The dependence on the 1\ell_1 norm and the restriction to balanced distributions are justified by hard examples. Despite this, the balanced assumption in particular seems somewhat strong. It would be very interesting if some relaxations of this assumption could be made which avoid the hard example and still allow for sublinear learning when the prediction is good.

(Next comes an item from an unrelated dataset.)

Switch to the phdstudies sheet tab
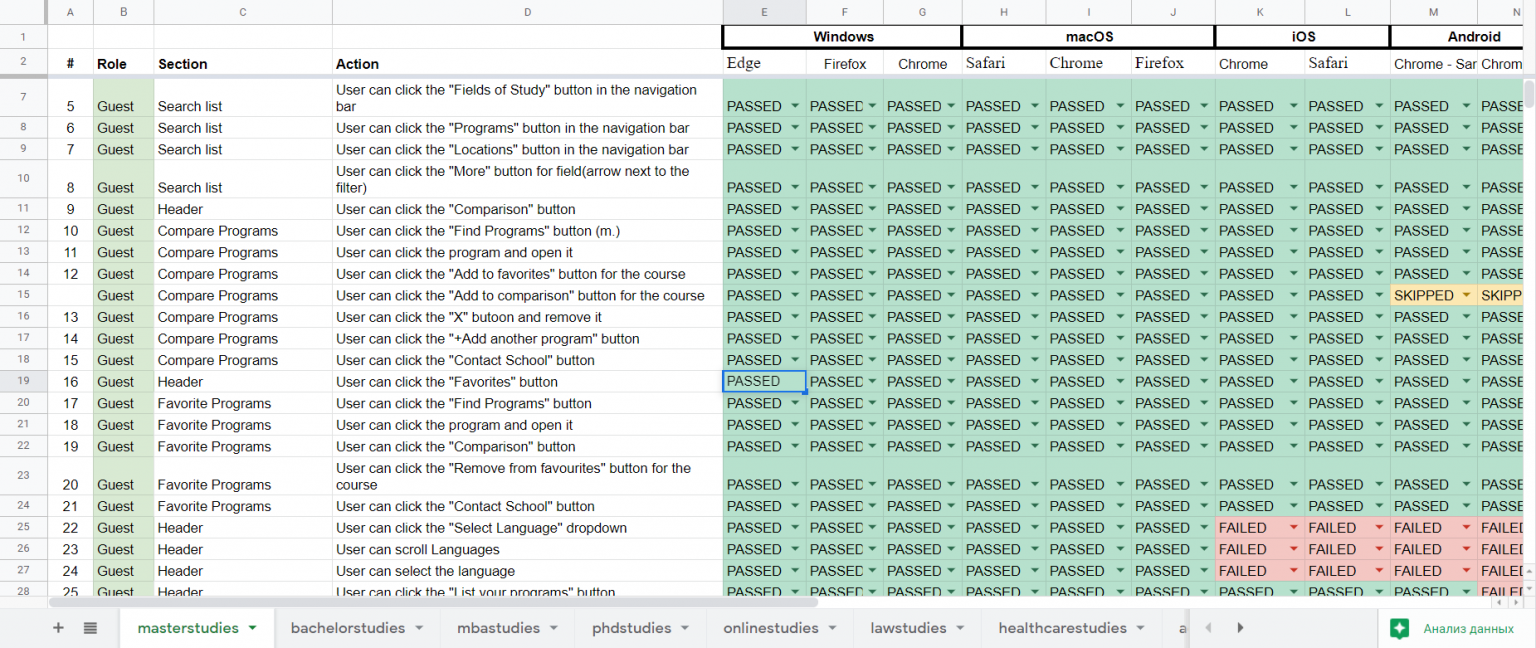 pyautogui.click(x=631, y=628)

The paper is purely theoretically, and I would be very interested to see (proof-of-concept) experiments which could perhaps investigate whether 1\ell_1 distance between pp and qq is strongly correlated empirically with the accuracy of perhaps a simplified version of your tester.

Minor Comments

Lemma 4.2 is missing a period at the end of the lemma.

问题

Is there hope to improve the quantitative dependence on the 1\ell_1 distance?

局限性

Yes.

最终评判理由

I maintain my positive score for the reasons given in the review.

格式问题

N/A

作者回复

Thank you for time and effort to review our work, and for your feedback.

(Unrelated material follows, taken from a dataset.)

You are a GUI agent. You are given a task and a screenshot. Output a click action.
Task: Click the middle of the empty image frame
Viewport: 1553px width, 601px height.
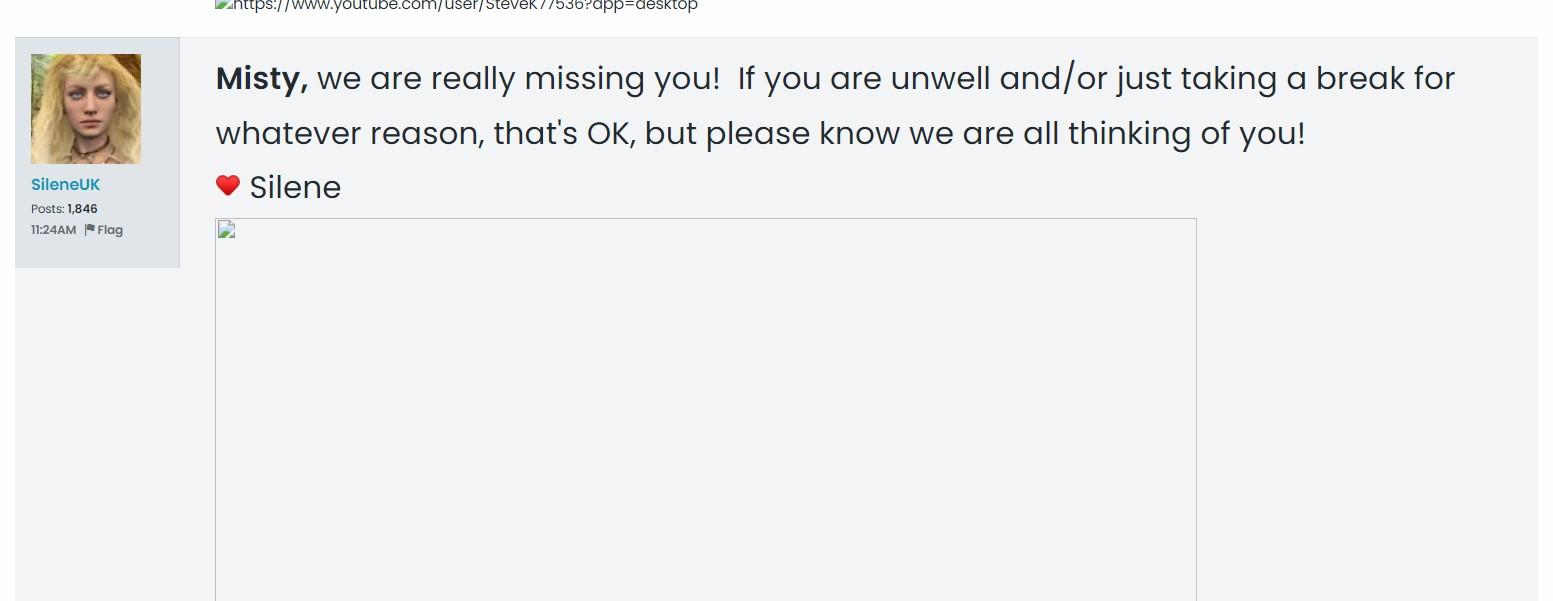[x=706, y=410]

Balancedness assumption: In Lemma 4.2, we have shown that learning unbalanced distributions (with O(1/d)O(1/d) entries in the mean vector) requires a number of samples linear in the dimension dd, even when given ``very good'' advice (with O(ε)O(\varepsilon) 1\ell_1 distance). Such an assumption is also common in the product distribution learning literature (e.g. Freund and Mansour 1999, Theorem 4.14). Such an assumption can be avoided, for instance by using the reduction (taking mixture size k=1k = 1) from learning the parameters in \ell_\infty distance to learning a (mixture of one) product distribution in KL divergence, which can be found in (Feldman et al. , Theorems 16 and 17). But then the number of samples required is linear (in dimension dd). This defeats the purpose of using sublinear samples (in dd) when given sufficiently good advice.

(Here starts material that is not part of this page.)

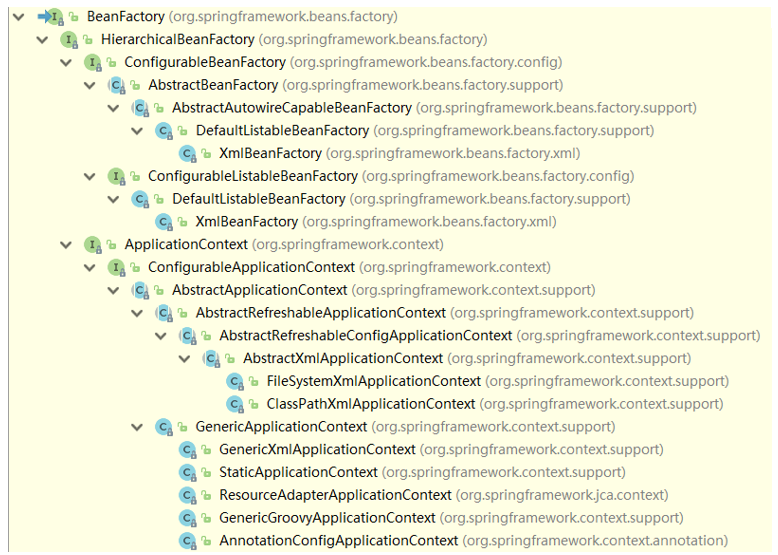Image resolution: width=778 pixels, height=555 pixels.
Task: Select ClassPathXmlApplicationContext in the hierarchy
Action: 370,404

Proof of concept experiments: This paper is intended as a primarily theoretical work. However, the algorithm is based on an elementary test statistic (described in Lemma 3.2), the exponential search with coordinate-bucketing in ApproxL1, and the standard LASSO algorithm (implemented in packages like scikit-learn, etc). We can include some basic experiments in the final version of the paper.

Improving quantitative dependence on the 1\ell_1 distance: Under balancedness, our lower bound in Lemma 4.3 shows that the dependency on dd is tight for constant ε\varepsilon.

References

  1. Y. Freund and Y. Mansour. ``Estimating a mixture of two product distributions''. COLT 1999.

  2. J. Feldman, R. O'Donnell and R. Servedio, ``Learning mixtures of product distributions over discrete domains''. SIAM Journal on Computing 2008.

评论

Thanks for addressing my questions.

最终决定

This paper studies the classic and fundamental problem of learning a discrete product distribution pp over {0,1}d\{0,1\}^d from i.i.d. samples, with the twist that the algorithm is now given some additional (imperfect) advice qq on what the true distribution is. While the classic problem is well-understood, requiring Θ(d/ϵ2)\Theta(d/\epsilon^2) samples to learn to total variation distance ϵ\epsilon, this paper shows how to beat the bound polynomially under a balancedness assumption---which the authors show are necessary---and improve the sample complexity to O(d1η/ϵ2)O(d^{1-\eta}/\epsilon^2) where η\eta is a parameter derived from how close pp and qq are.

Reviewers and I all agree that this paper has an interesting model and an interesting result, and is a solid contribution to NeurIPS.